Scene così non si vedevano dalle fiction Garko-Arcuri.

Devo ammetterlo che adoro sotto sotto l’iconografia dei grandi regimi. Un po’ come il viavai di Arcore: avessi avuto i registri di entrata e d’uscita avrei avuto un fremito, lo ammetto. E voi (non so, ve l’han detto i tg italiani?) non vi sarete persi i meravigliosi solenni funerali del dittatore nordcoreano Kim Jong-Il, durante i quali il corteo funebre ha percorso in tutto 40 chilometri da un capo all’altro di Pyongyang, prima di fare ritorno al punto di partenza, facendo durare il tutto complessivamente tre ore e finendo con colpi di cannone (esistevano i colpi di cannone a morto? ne ero ignorante)

Se vi siete persi tutto c’è un abile riassunto sul sito dell’AGI.

In tutto questo ricordatevi che la Corea del Nord non è messa politicamente benissimo: per orchestrare quindi l’addio al dittatore il regime deve aver spinto sull’accelleratore per avere scene di isteria collettiva che da noi si vedrebbero solo se Lady Gaga aprisse i saldi di H&M. Soldati con lo sguardo perso a fare da cordone di sicurezza al feretro che passava sotto la neve.

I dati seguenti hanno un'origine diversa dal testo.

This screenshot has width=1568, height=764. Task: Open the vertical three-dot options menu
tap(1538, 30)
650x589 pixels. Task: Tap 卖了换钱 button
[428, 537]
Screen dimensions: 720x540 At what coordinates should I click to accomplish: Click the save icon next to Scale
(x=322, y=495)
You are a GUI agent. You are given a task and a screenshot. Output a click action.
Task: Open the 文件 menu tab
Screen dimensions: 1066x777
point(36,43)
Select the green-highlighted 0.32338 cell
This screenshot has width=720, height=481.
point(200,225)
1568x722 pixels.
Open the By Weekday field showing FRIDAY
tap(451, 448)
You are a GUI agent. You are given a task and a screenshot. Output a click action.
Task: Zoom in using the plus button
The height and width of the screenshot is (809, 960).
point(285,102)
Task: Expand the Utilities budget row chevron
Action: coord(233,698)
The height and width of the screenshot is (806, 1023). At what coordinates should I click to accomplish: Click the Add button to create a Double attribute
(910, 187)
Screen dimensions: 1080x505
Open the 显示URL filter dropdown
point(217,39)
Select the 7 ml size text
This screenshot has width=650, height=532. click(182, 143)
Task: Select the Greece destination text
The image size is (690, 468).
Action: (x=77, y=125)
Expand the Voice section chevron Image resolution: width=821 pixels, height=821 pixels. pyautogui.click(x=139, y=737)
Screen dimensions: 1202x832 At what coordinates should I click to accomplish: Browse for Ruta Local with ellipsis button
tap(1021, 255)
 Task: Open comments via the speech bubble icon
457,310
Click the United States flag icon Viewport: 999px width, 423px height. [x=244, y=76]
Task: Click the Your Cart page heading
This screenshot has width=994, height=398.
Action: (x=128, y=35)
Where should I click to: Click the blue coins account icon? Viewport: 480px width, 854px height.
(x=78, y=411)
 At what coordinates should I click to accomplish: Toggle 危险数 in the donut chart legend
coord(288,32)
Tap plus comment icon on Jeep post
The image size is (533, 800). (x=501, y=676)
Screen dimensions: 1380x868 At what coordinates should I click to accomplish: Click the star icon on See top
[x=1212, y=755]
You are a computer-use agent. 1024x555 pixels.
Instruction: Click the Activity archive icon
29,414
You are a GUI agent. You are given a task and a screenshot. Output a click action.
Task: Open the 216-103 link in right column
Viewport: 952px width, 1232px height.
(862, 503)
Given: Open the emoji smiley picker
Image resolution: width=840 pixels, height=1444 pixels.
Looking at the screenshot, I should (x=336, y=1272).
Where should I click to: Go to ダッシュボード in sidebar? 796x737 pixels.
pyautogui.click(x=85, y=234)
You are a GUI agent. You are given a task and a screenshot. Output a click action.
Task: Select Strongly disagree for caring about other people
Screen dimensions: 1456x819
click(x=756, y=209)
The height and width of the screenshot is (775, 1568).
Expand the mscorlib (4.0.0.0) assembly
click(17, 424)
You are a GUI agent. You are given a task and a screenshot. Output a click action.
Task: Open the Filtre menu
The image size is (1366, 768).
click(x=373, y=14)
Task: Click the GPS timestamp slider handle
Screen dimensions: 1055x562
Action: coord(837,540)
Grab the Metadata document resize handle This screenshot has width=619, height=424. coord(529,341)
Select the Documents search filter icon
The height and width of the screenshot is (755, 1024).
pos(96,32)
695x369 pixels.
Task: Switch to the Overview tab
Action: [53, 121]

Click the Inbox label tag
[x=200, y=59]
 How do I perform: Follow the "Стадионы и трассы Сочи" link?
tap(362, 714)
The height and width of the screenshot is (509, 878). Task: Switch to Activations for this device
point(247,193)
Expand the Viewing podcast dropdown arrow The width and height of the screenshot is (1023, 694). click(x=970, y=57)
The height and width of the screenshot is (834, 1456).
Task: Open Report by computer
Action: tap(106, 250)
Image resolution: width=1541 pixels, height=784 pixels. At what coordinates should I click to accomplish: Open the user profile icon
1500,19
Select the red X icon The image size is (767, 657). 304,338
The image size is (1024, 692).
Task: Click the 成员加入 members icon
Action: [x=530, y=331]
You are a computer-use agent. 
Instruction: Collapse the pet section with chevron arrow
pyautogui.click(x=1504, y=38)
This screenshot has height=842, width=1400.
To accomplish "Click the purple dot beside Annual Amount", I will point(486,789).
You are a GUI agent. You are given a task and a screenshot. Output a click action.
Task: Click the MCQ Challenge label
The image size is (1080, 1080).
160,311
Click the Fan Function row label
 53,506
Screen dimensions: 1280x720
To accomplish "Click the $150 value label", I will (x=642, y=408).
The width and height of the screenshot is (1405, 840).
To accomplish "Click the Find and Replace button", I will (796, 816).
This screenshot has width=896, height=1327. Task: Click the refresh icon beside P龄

Lagrime di millemila prefiche, orfani, padri di famiglia che si comportavano in un modo che sinceramente boh, mi lascia tuttora basita. Ma che ci volete fare. Però questo ministero della propaganda funziona benissimo: altro che lelemora.


0 thoughts on “Scene così non si vedevano dalle fiction Garko-Arcuri.”

  1. Altro che la proverbiale compostezza orientale, qui mi sa che i nordcoreani hanno attinto a piene mani dalla sceneggiata napoletana alla Mario Merola….

  2. Un giornalista americano, mi sembra, aveva parlato della situazione nordcoreana come la realtà più vicina alla trama di 1984 di Orwell. Controllo totale del pensiero delle masse. Pauroso a dir poco.